Per sostenere l’ardita tesi per cui senza un re non c’è legge bisogna prelevare ad hoc campioni estremamente angusti della storia umana.
Le leggi nell’Inghilterra di fine Settecento dipendevano forse della politica? Uno studioso come Joel Mokyr ha dedicato buona parte dei suoi sforzi per negare con forza l’asserto! Non parliamo di uno studioso marginale e velleitario, parliamo di uno dei padri della storia economica contemporanea.
***
Soprattutto l’etica, non la politica, teneva insieme le società di allora.
Le regole del gioco non ci fanno giocare bene se noi non vogliamo giocare a quel gioco.

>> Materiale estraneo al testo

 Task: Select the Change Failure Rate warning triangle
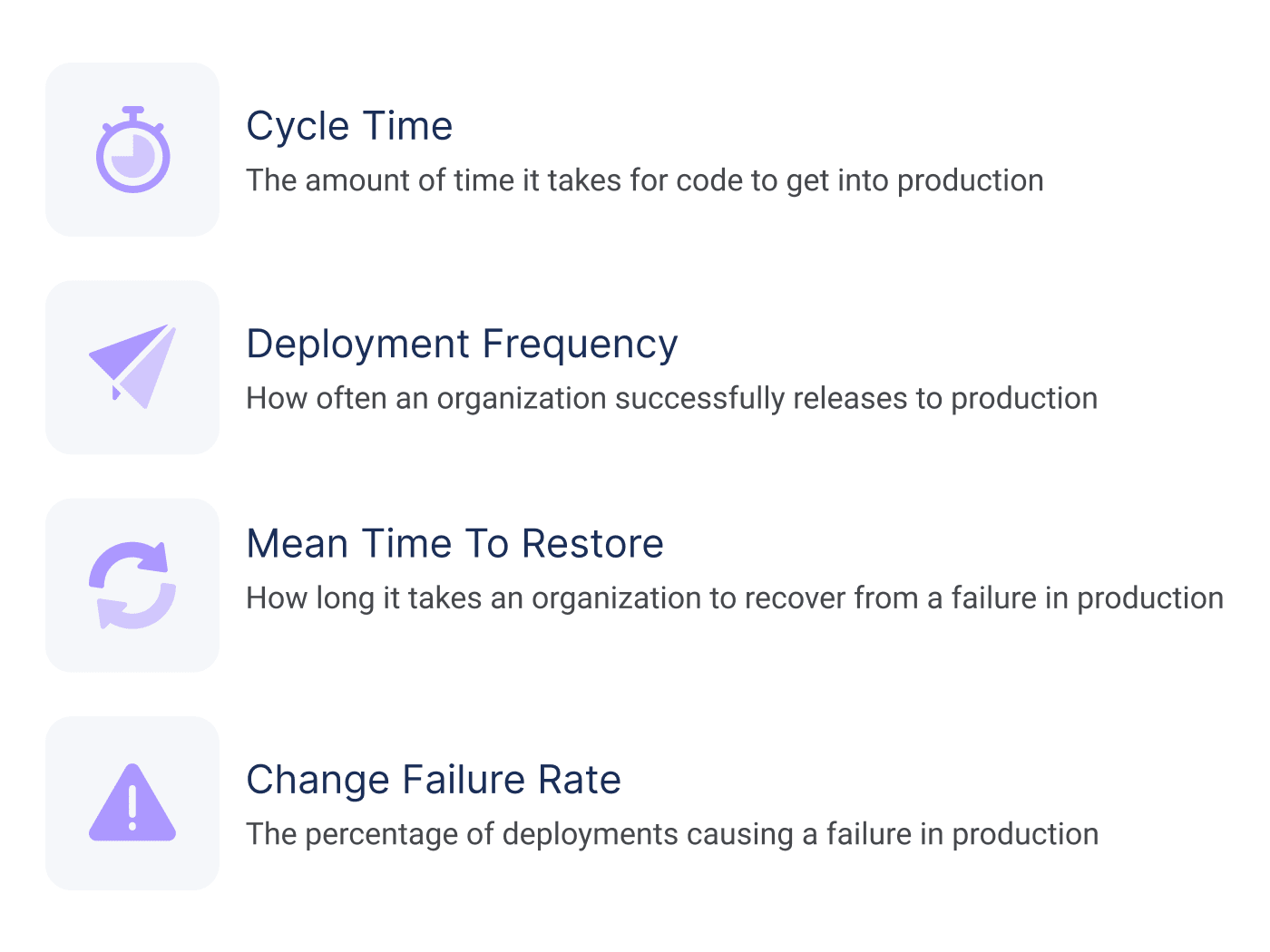point(132,802)
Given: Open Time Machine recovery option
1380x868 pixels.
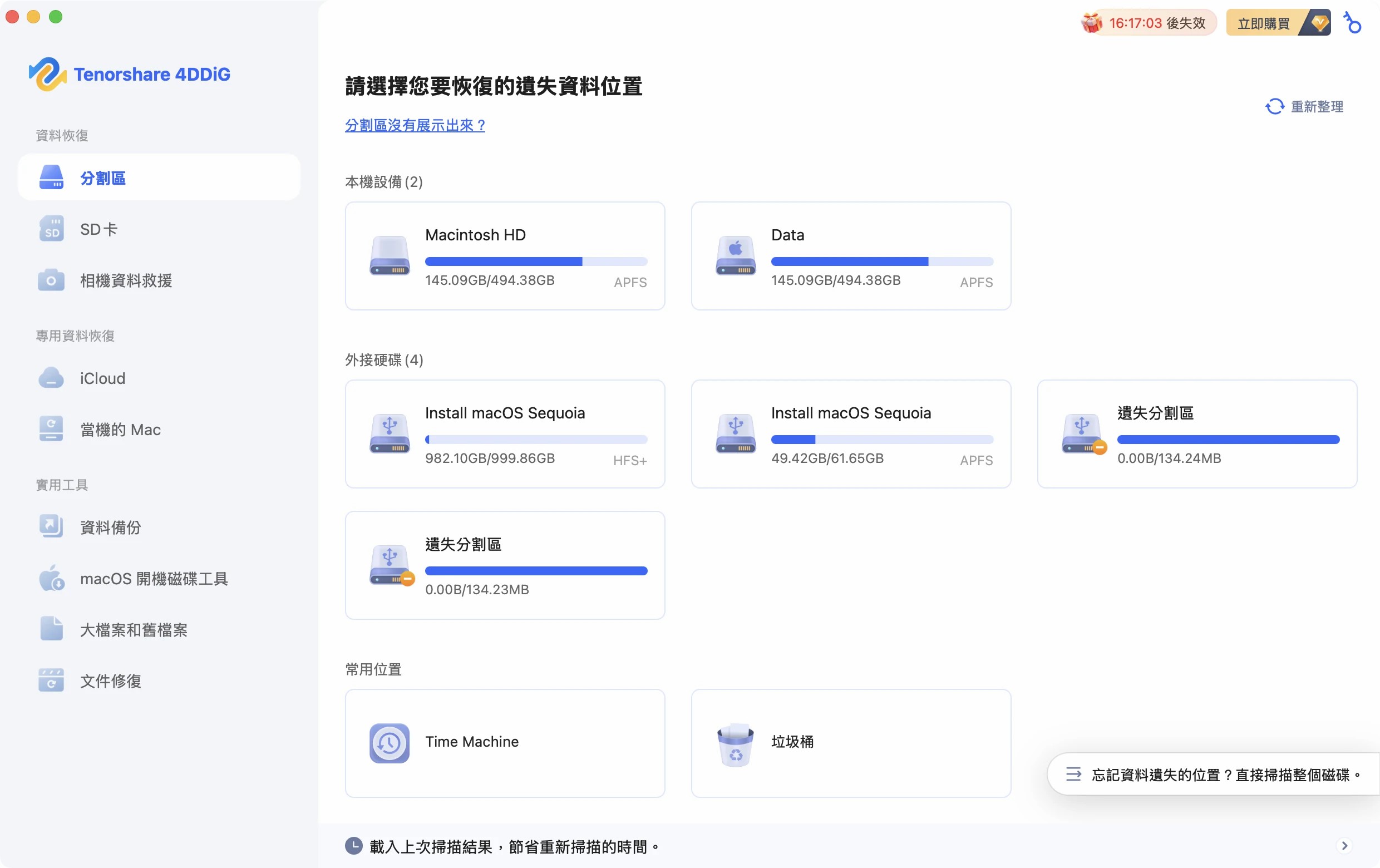Looking at the screenshot, I should point(504,743).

Le regole del gioco non ci fanno essere persone corrette se noi non le sentiamo corrette.
I codici legali dell’antica Mesopotamia, come per esempio il codice Hammurabi di Babilonia, non bastano a proiettare un popolo nella modernità.
Sostenere che la buona legge fa la buona società è come dire che l’incendio nel granaio è causato dal granaio. Magari il granaio lo attizza ma…
Purtroppo, l’economista ha una deformazione professionale, vuole spiegare la storia solo con gli incentivi, e quando non ci riesce non rinuncia, non molla la sua preda nemmeno di fronte all’evidenza. Nell’ economista manca la volontà di prendere l’etica sul serio: lo capisco, vorrebbe dire rinnegare interamente il suo paradigma di riferimento.
Che la corruzione sia illegale è una regola che vale a Stoccolma come a Dehli. Eppure…
La differenza la fa l’etica, inutile girarci attorno.
La cultura italiana per esempio è una cultura di norme ambigue. E’ spesso la cultura del furbetto che salta la coda.  Queste istituzioni informali contano più delle regole scritte.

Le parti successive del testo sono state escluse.